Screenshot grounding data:
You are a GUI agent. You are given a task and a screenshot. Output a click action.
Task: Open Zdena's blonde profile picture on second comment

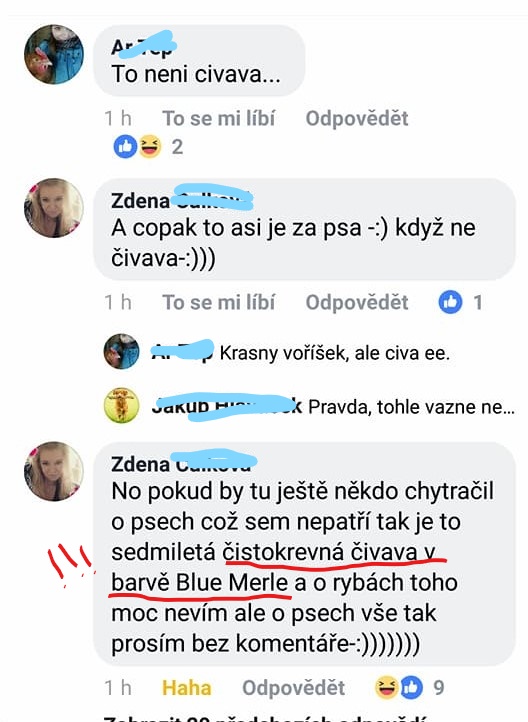[54, 208]
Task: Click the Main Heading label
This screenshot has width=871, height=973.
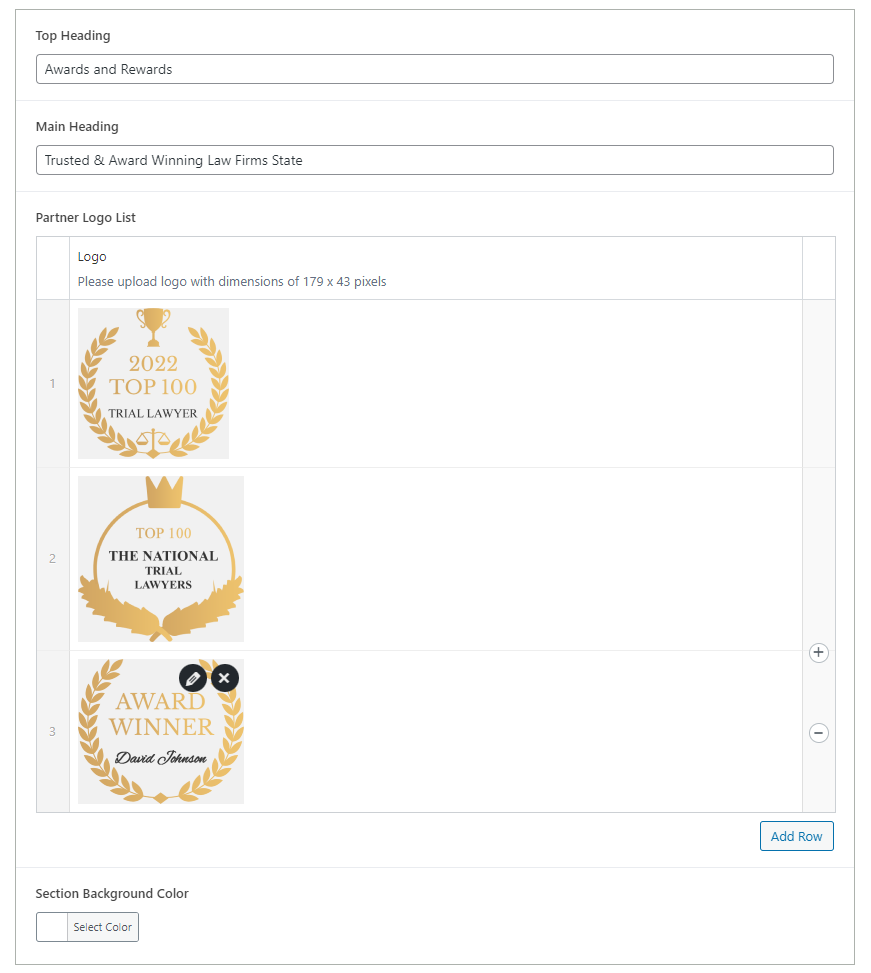Action: pos(77,127)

What to work on:
Output the entries above verbatim, leaving out images.

Response for this exercise:
You are a GUI agent. You are given a task and a screenshot. Output a click action.
Task: Open Zdena's blonde profile picture on second comment

[54, 208]
Task: Click the Main Heading label
This screenshot has width=871, height=973.
Action: pos(77,127)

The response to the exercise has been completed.